# Verzeichnis auslesen  (FTP Jakarta Commons Net)



## Sensenreich (4. Nov 2007)

Hallo,

Ich programmiere derzeit ein Irc-Bot.
Der User schickt ihn Befehle und er führt ihn aus und schickt Nachichten zurück.
Was auch alles funktioniert.
Verbindung zu ein FTP-Server funktioniert auch bestens und das auslesen eines Verzeichnisses ist auch kein Probelm.
Allerdings bringt diese Liste ein nicht groß weiter:

```
[01:47:01] <Javabot> .
[01:47:01] <Javabot> ..
[01:47:01] <Javabot> cgi-bin
[01:47:01] <Javabot> logs
[01:47:01] <Javabot> index.htm
[01:47:03] <Javabot> infophp.php
[01:47:05] <Javabot> bla
[01:47:07] <Javabot> usage
[01:47:09] <Javabot> Verzeichniswechsel zu: "/"
```
Sie zeigt zwar eine Liste aber nicht ob der jeweile String eine Datei oder ein Verzeichnis ist.
Es soll also vor jeden Namen [Dir] für Ordner oder [File] für Datei stehen.

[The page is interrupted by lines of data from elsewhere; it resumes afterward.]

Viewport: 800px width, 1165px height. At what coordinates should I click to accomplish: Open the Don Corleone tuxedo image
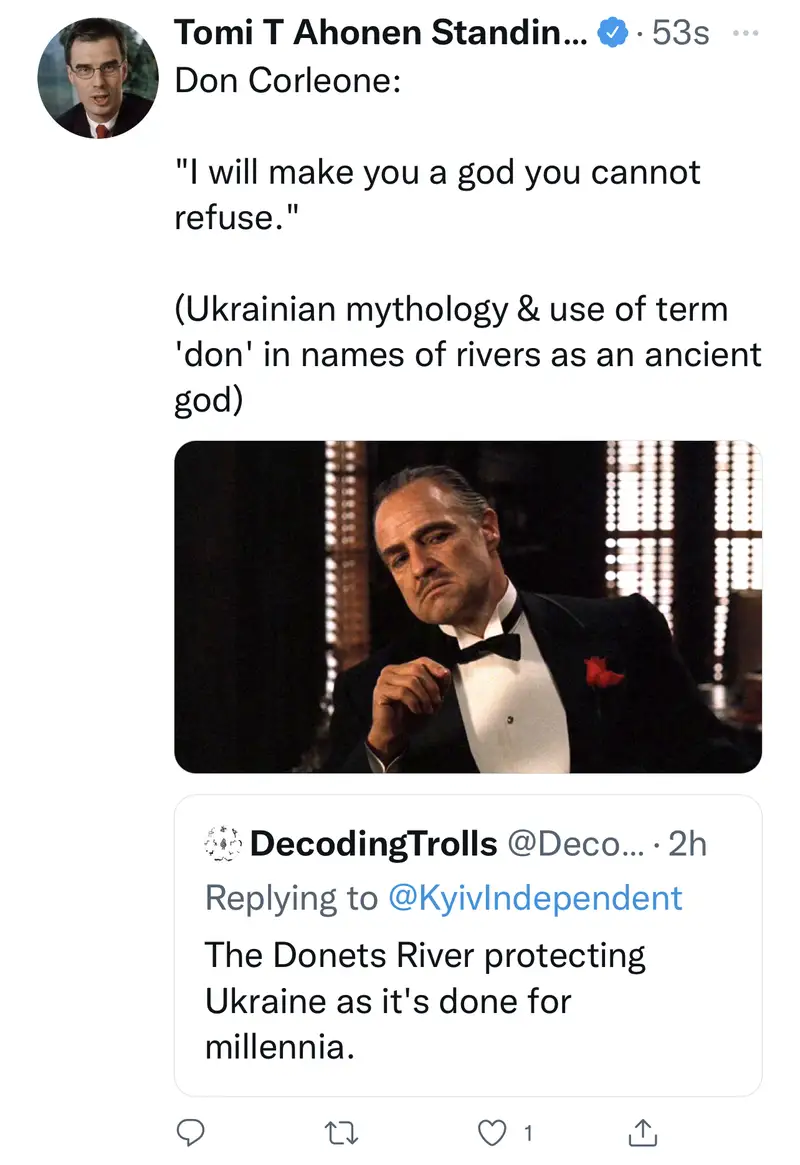point(468,607)
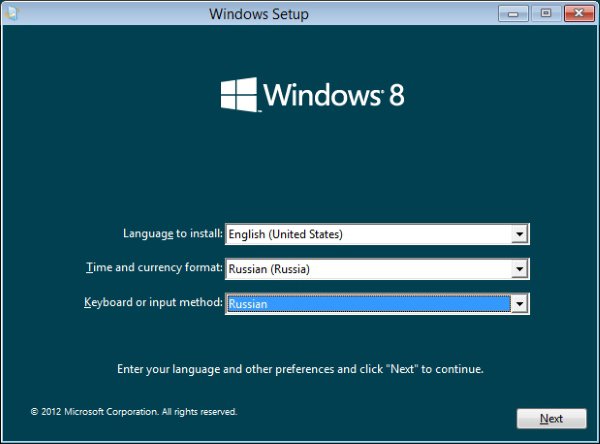Click the 'Time and currency format' label

[x=153, y=268]

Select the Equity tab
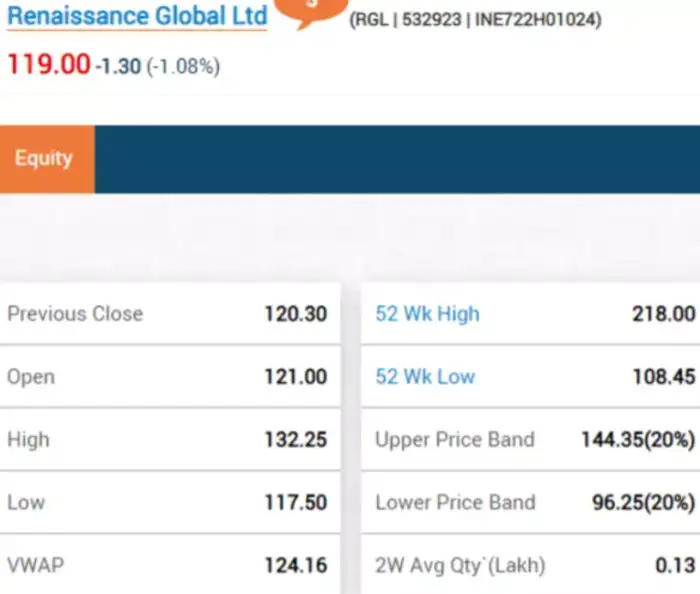(44, 158)
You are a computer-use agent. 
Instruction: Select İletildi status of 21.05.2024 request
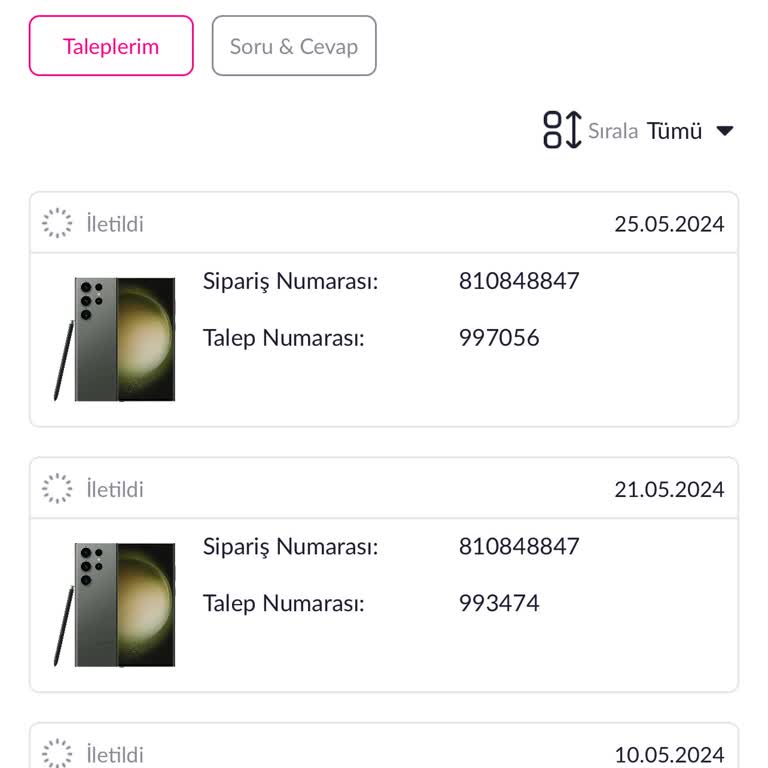115,490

Für die Verbindung zum IRC-Server: irclib von Christoph Schwering (schwering@gmail.com)
Für die Verbindung zum FTP-Server: Jakarta Commons Net 1.4.1
JRE 1.6.0.03

Versucht hab Ich folgendes:

```
public void dir(IRCUser user, String target)
	{
		try {
			FTPFile[] filetype = client.listFiles();		// ZEILE 61
			String[] filenames = client.listNames();
			
			for(int i = 0; i < filetype.length; i++)
			{
				String input 	= " [Unbekannt]  "+filenames[i];
				if(filetype[i].isDirectory())
					input 		= " [Dir]     "+i+" : "+filenames[i];
				if(filetype[i].isFile())
					input 		= " [File]       "+i+" : "+filenames[i];
				
				ircc.conn.doPrivmsg(target, input);
				System.out.println(input);
			}
		} catch (IOException e) {
			e.printStackTrace();
		}
	}
```

Fehlermeldung:


```
Exception in thread "Thread-1" java.lang.NoClassDefFoundError: org/apache/oro/text/regex/MalformedPatternException
	at org.apache.commons.net.ftp.parser.DefaultFTPFileEntryParserFactory.createUnixFTPEntryParser(DefaultFTPFileEntryParserFactory.java:169)
	at org.apache.commons.net.ftp.parser.DefaultFTPFileEntryParserFactory.createFileEntryParser(DefaultFTPFileEntryParserFactory.java:94)
	at org.apache.commons.net.ftp.FTPClient.initiateListParsing(FTPClient.java:2358)
	at org.apache.commons.net.ftp.FTPClient.listFiles(FTPClient.java:2141)
	at org.apache.commons.net.ftp.FTPClient.listFiles(FTPClient.java:2188)
	at Server.FTPConn.dir(FTPConn.java:61)
	at Server.IRCConn.onPrivmsg(IRCConn.java:382)
	at org.schwering.irc.lib.IRCConnection.get(IRCConnection.java:430)
	at org.schwering.irc.lib.IRCConnection.run(IRCConnection.java:373)
```

Wo liegt mein Denkfehler/Programmierfehler oder wie kann ich dies anders Lösen?
Bin für jede Hilfe dankbar
Sensenreich


----------



## Sensenreich (4. Nov 2007)

Tjoar Suche benutzen und jeden Link scheint er doch so unwichtig zu sein rockt...
Hier nochmal die Lösung:
Downloaden -> Einbinden -> läuft
http://jakarta.apache.org/site/downloads/downloads_oro.cgi


----------



## sukisoft (4. Apr 2008)

Super danke, hatte das gleiche Problem.
Allerdings gabs bei mir keineerlei Exceptions 

Aber mit dem Einbinden von der MalformedPatternException funzt es.


----------